Веренин голос совсем ослаб:
— В моем сейфе нет никаких фотографий.
— Вы их вынули оттуда?
— Их там никогда не было.
— Госпожа Лорд, почему вы лжете?
— Я… не… лгу.
— Вы любили Оливера Мансфельда?
— Нет.
— Но он пишет об этом.
— Это потому, что ему так казалось. Он написал то, что ему казалось, и то, чего ему хотелось. В частности, и историю с проколотыми книжными страницами. Ему очень хотелось иметь что-то, чтобы шантажировать моего мужа.
— Но он не имел?
— Нет.
— Стало быть, он выдумал всю историю?
— Да. Вы можете вскрыть мой сейф. Можете обыскать весь дом. И виллу во Франкфурте. Можете искать, где пожелаете. Вы не найдете ничего, что могло бы быть использовано как доказательство против моего мужа.
— Потому что вы все уничтожили!
— Это вы так утверждаете!
— Госпожа Лорд, — спросил Лазарус, — почему вы пытались покончить с собой?
— Я и до этого уже дважды покушалась на себя. У меня склонность к истерии и депрессиям. Я вскрыла себе вены в состоянии душевного кризиса.
Комиссар сказал с мягкой иронией:
— И сделали это не слишком решительно.
— Что вы имеете в виду?
— Ну, ведь вы не истекли кровью.
Верена открыла глаза и презрительно оглядела Харденберга.
— Вы-то что об этом знаете?
— Ничего, — ответил тот. — Но хотел бы узнать кое-что.
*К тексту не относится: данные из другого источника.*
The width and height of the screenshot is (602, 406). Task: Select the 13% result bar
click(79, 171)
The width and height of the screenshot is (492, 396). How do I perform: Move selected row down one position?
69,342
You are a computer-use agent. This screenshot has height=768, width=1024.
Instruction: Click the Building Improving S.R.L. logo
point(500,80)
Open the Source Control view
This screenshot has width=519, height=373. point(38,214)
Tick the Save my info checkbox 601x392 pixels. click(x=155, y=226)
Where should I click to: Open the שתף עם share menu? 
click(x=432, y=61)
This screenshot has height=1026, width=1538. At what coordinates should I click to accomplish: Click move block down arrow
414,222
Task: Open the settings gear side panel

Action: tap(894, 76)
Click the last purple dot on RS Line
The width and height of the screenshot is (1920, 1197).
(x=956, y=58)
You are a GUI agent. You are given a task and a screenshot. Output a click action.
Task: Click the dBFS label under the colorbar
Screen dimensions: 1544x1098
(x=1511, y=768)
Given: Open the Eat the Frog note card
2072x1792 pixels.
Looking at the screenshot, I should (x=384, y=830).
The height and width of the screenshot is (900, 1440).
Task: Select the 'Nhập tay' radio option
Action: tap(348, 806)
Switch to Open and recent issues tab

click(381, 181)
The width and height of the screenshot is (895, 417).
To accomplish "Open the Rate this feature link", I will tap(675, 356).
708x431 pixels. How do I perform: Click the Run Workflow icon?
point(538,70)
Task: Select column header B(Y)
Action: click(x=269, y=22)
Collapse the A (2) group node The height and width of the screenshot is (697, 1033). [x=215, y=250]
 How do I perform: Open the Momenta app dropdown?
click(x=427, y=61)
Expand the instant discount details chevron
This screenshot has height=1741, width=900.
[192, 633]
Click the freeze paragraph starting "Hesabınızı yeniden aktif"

— Вам этого никогда не понять.
— А если все-таки?
— Никогда! И вам тоже, господин Лазарус.
Комиссар встал, подошел к окну и уставился взглядом в вихрящийся снег. Повернувшись спиной к Верене, он спросил:
— Когда вы видели Оливера Мансфельда в последний раз, милостивая государыня?
— Перед… перед тем как он уехал на рождественские каникулы…
— Это неправда. — Комиссар блефовал. — У меня есть свидетельское показание, что Оливер Мансфельд говорил с вами 7 января во второй половине дня по телефону и договорился о встрече. Кроме того, в своей рукописи он упоминает, что в день своего возвращения из Люксембурга собирался встретиться с вами в старой башне недалеко от школы.
— Но ведь это роман, не так ли? С каких это пор полиция расследует причины смерти на основе романов?
— Это не роман, — возразил Лазарус.
— А что же тогда?
— Документальное повествование.
— Смешно!
— А что вы тогда плачете, милостивая государыня, если то, что я сказал, смешно?
— Я не плачу, — сказала Верена, вытирая слезы здоровой рукой.
Теперь она дрожала так сильно, что Лазарус воскликнул:
— Господин комиссар!
Комиссар Харденберг медленно обернулся.
— Поглядите-ка…
— Истерика, — сказал комиссар с нарочитой жестокостью. — Милостивая государыня нам только что сообщила, что имеет склонность к истерии. Так что, господин Лазарус, можете не тревожиться за нее. — Он подошел к кровати и приподнял за подбородок лицо плачущей женщины. — Вы лгунья и предательница.